== Okuma Metni ==

+ + + + +

Emekçilerle dindarlar, 1960 yıllarından hemen sonra kendi örgütlerini kurabildiler ve bu örgütler aracılığıyla politika yapmaya başladılar. Bağımsız örgütlerini kuramayan Kürdlerin büyük bir bölümü, bu sefer de bu partiler içinde çalışmaya başladılar. Bu partilerle olan amaç, ilke, beklenti ve doku uyuşmazlığı neticesinde, 1974’lerden itibaren Kürdler de öz partilerini kurmaya başladılar. Sonuç olarak herkes, başkalarına sığınma yerine kendi örgütünü kurarak, siyasi yelpazedeki yerini aldı.

Adı geçen bu üç ana muhalefet grubunun ortak yanı, kurulu düzene karşı olmalarıydı. Hepsi, devletin demokratikleştirilmesini, düşünce özgürlüğü, demokrasi ve insan haklarına dayalı çağdaş bir düzenin kurulmasını istiyorlardı. Bu konuda aralarında hiçbir çelişki yoktu. Ama, ırk, sınıf ve inanç kimlikleri arasındaki çelişkilerden dolayı, zaman zaman karşı karşıya geliyorlardı.

Sosyalistlerle beraber çalışan Kürdlerin ulus sorunundaki duyarlılıkları, egemen ulus solcularını rahatsız ediyordu. Kürd sorununa vurgu yapanlara söylenen şuydu. “Neden bu konuyu sürekli gündemde tutuyorsunuz? Bizlere düşen görev sınıf mücadelesini yükseltmektir. Sosyalizm geldiğinde, Kürd sorunu da zaten çözülmüş olacaktır.”

İslami partilerdeki egemen ulus dindarları da, Kürd sorununu gündeme getiren dindaşlarını şu şekilde eleştiriyorlardı. “ Elhamdülillah hepimiz Müslümansız, İslamiyet’te kavmiyetçiliğe cevaz yoktur.” Yani egemen ulusun dindaşları ve yoldaşları, Kürtlerden ırk kimliklerini, sınıf ve inanç kimliklerine kurban etmelerini istiyorlardı. Bu dayatma, Kürdlerle Türkleri bir yol ayırımına getirdi ve ayrışmaya zorladı.

+ + + + +

== Alıştırma Seti ==
1 > Okuma metnine göre Kürdler 1974’lerden itibaren neden kendi partilerini kurmaya başladı? Bir ile üç cümle arasında açıklayın.
2 > Okuma metninde "Adı geçen bu" sözlerinden "karşı karşıya geliyorlardı." sözlerine kadar uzanan bölümü aynen yazın.

== Verilen Malzeme ==
+ + + + +

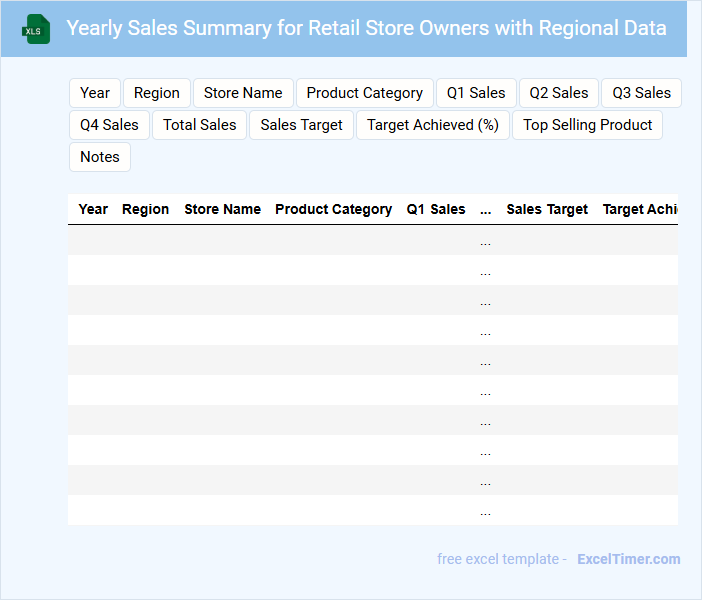Pick the Q4 Sales tag
This screenshot has height=600, width=702.
click(x=109, y=125)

+ + + + +

== Görev Sonuçları ==
1 > Kürdler, içinde çalıştıkları partilerle aralarında amaç, ilke, beklenti ve doku uyuşmazlığı olduğu için 1974’lerden itibaren kendi partilerini kurmaya başladı. Daha önce bağımsız örgütlerini kuramadıkları için bu partilerin içinde çalışmışlardı.

2 >
Adı geçen bu üç ana muhalefet grubunun ortak yanı, kurulu düzene karşı olmalarıydı. Hepsi, devletin demokratikleştirilmesini, düşünce özgürlüğü, demokrasi ve insan haklarına dayalı çağdaş bir düzenin kurulmasını istiyorlardı. Bu konuda aralarında hiçbir çelişki yoktu. Ama, ırk, sınıf ve inanç kimlikleri arasındaki çelişkilerden dolayı, zaman zaman karşı karşıya geliyorlardı.